## What needs to be done
Lay out as a Markdown table, with columns named Row and Line, everything in the items from the line containing "the 4,57 room" down to the line containing "tap(205, 65)", omitting blank lines.
:: Supplied data
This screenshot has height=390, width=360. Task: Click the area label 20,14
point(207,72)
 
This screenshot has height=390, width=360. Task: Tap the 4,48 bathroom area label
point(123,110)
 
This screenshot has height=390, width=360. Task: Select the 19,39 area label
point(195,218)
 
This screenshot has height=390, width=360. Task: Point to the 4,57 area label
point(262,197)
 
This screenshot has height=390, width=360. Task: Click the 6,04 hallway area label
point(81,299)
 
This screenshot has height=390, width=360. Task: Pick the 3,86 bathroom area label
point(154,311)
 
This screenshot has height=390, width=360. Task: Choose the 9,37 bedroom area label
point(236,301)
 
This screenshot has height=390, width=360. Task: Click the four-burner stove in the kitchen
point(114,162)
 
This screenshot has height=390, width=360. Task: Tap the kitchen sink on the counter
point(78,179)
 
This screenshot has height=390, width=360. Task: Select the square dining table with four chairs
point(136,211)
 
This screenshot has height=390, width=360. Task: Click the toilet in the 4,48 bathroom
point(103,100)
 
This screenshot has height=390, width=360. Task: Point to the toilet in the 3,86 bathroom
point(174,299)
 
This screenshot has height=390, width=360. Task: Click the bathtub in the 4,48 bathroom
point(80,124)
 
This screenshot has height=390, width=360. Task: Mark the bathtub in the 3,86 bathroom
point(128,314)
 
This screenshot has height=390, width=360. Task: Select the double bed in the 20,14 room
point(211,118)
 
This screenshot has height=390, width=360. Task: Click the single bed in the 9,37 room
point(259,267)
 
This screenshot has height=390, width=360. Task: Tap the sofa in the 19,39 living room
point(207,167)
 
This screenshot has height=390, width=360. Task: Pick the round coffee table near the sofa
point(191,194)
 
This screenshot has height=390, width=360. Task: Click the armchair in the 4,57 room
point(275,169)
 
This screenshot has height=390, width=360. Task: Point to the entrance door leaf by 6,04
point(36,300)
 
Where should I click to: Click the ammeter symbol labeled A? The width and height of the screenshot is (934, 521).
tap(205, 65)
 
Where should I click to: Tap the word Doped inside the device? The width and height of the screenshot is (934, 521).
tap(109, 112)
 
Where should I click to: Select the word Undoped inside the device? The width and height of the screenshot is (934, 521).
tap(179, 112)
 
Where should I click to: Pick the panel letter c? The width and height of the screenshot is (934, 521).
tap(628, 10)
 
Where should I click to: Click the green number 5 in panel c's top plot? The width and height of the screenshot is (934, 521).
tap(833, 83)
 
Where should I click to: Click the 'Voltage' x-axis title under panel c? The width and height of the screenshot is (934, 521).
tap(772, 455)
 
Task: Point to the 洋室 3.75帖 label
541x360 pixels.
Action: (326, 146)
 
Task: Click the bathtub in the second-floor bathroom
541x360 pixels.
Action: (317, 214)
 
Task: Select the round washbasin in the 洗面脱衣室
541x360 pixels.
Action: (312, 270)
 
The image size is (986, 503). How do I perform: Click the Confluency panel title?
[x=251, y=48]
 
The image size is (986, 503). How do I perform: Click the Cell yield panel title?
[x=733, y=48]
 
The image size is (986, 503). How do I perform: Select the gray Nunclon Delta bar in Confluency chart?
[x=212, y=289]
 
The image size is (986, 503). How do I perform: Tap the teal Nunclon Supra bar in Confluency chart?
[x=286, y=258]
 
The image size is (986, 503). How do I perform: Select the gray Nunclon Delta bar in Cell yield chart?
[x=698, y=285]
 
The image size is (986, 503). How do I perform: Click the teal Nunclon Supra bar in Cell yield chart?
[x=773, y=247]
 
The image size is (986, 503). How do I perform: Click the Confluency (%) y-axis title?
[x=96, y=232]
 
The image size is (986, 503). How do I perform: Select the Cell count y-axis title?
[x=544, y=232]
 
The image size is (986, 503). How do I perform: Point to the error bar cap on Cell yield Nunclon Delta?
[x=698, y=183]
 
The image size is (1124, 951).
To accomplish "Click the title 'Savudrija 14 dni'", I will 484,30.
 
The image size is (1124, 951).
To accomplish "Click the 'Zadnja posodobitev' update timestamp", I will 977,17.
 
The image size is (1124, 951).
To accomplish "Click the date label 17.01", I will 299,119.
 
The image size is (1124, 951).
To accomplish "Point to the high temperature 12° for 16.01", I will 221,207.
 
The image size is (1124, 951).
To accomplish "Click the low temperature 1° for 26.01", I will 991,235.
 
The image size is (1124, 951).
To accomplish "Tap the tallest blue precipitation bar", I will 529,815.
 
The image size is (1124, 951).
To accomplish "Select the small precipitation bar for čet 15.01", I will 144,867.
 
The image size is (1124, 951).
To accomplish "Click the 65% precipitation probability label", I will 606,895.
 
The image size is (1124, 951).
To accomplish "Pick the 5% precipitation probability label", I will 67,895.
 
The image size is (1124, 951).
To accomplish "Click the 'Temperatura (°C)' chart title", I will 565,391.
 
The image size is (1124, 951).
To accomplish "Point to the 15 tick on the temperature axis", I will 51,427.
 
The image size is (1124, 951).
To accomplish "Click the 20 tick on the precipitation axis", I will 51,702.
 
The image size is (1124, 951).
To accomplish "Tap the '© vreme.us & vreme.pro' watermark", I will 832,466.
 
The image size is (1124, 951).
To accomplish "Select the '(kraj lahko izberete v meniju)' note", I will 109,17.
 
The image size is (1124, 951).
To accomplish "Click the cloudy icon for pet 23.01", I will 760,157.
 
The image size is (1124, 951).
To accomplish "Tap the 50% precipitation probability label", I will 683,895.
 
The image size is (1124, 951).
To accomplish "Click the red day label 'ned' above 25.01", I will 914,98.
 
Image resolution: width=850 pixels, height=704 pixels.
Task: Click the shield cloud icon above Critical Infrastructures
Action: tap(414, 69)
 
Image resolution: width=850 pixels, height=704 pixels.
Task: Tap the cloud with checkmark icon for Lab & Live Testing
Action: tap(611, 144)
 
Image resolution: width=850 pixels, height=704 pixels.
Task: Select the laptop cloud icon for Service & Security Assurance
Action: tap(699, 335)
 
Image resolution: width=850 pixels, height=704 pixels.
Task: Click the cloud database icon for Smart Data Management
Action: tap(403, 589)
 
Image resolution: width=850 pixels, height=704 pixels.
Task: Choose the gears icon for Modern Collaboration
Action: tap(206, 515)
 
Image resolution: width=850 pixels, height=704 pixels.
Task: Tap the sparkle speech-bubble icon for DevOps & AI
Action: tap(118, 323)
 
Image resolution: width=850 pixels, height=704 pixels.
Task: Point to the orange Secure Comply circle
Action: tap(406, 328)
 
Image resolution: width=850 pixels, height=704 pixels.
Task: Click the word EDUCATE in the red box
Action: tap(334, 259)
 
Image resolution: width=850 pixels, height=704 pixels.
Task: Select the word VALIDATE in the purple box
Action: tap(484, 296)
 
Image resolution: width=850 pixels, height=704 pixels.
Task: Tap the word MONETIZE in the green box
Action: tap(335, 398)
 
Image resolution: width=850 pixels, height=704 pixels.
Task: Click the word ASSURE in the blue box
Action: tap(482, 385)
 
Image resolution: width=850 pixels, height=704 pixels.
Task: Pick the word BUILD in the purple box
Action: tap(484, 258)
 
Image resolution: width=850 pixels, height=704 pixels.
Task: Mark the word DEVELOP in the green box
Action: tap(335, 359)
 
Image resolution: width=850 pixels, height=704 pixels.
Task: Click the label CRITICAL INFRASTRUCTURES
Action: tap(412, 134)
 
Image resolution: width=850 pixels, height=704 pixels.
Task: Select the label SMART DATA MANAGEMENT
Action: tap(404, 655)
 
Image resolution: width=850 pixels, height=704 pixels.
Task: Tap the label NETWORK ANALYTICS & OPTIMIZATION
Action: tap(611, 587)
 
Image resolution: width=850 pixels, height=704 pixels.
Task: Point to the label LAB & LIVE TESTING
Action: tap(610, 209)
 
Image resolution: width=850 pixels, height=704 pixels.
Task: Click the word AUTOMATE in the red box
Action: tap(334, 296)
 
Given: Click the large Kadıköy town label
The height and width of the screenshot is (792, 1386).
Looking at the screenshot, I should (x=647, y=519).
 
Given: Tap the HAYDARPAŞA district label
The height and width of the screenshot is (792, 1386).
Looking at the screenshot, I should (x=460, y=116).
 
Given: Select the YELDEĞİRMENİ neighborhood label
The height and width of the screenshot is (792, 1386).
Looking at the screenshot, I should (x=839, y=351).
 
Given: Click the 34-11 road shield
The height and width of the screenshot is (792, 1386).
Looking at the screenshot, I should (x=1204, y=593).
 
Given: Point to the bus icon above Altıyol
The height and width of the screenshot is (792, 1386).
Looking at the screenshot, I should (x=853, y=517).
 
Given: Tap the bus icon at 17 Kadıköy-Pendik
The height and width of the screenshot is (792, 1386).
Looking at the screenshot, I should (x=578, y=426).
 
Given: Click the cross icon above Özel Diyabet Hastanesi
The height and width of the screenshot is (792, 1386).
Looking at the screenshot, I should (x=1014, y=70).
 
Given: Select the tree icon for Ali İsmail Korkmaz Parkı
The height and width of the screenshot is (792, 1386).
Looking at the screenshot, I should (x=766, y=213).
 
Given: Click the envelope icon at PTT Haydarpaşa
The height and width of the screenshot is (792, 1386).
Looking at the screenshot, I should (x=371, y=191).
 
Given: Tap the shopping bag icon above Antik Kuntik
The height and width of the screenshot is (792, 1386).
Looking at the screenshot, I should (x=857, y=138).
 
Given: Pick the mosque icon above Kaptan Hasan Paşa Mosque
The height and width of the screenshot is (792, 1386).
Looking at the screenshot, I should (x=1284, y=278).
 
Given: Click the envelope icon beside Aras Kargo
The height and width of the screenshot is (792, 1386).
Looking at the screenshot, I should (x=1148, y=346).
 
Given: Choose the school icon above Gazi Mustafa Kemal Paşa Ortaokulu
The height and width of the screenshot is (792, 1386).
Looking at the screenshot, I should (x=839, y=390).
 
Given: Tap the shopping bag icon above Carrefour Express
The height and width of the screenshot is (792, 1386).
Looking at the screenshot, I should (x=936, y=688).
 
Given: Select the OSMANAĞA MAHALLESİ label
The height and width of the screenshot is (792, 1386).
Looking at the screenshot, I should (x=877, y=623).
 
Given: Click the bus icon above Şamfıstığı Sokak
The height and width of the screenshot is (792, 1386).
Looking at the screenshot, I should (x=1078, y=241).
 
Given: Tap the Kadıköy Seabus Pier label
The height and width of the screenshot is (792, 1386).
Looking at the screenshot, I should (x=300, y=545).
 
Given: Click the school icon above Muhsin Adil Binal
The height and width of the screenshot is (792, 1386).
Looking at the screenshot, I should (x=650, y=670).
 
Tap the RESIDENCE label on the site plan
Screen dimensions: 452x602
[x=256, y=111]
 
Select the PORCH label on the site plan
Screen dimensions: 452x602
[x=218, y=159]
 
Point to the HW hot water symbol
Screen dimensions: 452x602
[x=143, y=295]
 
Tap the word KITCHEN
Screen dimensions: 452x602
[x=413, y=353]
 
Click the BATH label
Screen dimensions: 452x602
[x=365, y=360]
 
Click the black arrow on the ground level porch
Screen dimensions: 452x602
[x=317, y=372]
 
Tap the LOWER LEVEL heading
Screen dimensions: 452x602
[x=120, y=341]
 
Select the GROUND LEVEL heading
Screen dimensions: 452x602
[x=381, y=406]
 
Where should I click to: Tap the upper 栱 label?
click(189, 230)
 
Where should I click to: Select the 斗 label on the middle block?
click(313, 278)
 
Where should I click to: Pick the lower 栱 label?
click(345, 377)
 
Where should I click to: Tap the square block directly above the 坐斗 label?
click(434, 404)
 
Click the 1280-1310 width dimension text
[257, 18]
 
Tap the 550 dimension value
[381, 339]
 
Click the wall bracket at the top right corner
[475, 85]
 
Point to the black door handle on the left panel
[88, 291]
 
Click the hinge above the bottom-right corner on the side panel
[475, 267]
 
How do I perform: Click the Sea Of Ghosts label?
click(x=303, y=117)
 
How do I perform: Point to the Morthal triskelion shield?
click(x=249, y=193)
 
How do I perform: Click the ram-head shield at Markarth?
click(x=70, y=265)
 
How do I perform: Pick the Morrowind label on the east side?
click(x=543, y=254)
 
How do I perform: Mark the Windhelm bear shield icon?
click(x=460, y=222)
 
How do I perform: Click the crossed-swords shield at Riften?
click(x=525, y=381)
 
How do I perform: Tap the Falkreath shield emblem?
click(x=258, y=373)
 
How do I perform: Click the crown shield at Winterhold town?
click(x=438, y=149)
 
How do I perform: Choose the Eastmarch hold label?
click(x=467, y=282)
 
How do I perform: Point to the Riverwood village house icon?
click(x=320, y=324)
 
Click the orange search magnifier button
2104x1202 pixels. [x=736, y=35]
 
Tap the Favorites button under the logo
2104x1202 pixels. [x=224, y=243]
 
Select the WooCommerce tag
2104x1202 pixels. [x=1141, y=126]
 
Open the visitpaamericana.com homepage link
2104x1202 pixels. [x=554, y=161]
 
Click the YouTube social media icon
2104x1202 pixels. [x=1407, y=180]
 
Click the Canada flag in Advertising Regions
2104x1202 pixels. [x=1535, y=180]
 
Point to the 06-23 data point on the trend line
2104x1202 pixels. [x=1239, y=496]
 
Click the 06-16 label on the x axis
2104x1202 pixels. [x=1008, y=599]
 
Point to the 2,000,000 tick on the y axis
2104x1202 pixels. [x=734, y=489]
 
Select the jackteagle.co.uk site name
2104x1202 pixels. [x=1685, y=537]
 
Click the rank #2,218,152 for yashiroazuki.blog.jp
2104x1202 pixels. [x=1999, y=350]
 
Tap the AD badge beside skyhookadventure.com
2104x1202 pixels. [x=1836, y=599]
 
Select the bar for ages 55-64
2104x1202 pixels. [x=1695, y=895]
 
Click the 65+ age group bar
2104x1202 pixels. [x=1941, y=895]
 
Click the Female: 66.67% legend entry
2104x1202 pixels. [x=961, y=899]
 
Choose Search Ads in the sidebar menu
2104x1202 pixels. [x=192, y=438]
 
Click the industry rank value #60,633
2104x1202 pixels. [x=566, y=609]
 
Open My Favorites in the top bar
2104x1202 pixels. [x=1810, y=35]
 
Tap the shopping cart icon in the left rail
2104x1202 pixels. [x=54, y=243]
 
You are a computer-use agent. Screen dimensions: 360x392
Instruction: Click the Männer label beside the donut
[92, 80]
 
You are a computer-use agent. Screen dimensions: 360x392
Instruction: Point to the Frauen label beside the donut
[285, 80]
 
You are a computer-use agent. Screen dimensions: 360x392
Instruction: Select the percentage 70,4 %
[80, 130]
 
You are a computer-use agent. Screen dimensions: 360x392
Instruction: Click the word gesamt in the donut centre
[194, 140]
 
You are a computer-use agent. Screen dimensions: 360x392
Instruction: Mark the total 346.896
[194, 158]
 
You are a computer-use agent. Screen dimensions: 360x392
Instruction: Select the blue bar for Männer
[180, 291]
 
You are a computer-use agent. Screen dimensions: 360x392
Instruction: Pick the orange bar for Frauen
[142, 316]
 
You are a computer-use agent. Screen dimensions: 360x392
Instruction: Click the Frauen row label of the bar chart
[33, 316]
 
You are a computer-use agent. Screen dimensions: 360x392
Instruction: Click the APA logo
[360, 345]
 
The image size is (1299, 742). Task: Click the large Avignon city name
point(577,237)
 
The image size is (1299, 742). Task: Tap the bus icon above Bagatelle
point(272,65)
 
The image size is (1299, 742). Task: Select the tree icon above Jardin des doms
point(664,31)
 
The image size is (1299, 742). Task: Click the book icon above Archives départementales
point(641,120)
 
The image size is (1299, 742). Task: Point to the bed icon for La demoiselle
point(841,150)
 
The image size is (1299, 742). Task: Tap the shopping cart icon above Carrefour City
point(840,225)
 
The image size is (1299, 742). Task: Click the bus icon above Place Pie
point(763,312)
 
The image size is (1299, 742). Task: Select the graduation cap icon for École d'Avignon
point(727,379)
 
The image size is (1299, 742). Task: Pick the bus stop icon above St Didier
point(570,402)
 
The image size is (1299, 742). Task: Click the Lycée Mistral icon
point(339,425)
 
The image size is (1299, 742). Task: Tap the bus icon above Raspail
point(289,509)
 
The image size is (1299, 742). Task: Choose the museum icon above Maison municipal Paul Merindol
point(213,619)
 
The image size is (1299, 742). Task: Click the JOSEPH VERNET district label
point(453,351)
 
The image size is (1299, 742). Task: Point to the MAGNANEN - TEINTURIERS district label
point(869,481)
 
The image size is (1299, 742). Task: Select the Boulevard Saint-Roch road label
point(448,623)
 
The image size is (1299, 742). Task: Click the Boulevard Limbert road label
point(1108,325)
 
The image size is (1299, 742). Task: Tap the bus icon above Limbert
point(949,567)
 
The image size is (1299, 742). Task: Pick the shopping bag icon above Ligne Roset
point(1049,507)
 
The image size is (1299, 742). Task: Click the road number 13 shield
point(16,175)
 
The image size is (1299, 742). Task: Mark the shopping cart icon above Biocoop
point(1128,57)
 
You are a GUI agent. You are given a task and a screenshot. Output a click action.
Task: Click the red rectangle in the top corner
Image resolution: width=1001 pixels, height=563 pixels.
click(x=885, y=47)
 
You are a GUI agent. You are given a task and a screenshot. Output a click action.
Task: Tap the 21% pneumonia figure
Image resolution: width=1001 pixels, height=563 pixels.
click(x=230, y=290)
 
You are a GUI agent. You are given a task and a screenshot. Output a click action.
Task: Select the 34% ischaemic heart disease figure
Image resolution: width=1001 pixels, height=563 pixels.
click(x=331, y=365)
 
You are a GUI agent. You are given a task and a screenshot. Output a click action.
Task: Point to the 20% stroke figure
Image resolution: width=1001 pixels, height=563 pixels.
::::
## Reply to the task
| Row | Line |
|---|---|
| 1 | This screenshot has height=390, width=360. Task: Click the armchair in the 4,57 room |
| 2 | point(275,169) |
| 3 | This screenshot has height=390, width=360. Task: Point to the entrance door leaf by 6,04 |
| 4 | point(36,300) |
| 5 | Where should I click to: Click the ammeter symbol labeled A? The width and height of the screenshot is (934, 521). |
| 6 | tap(205, 65) |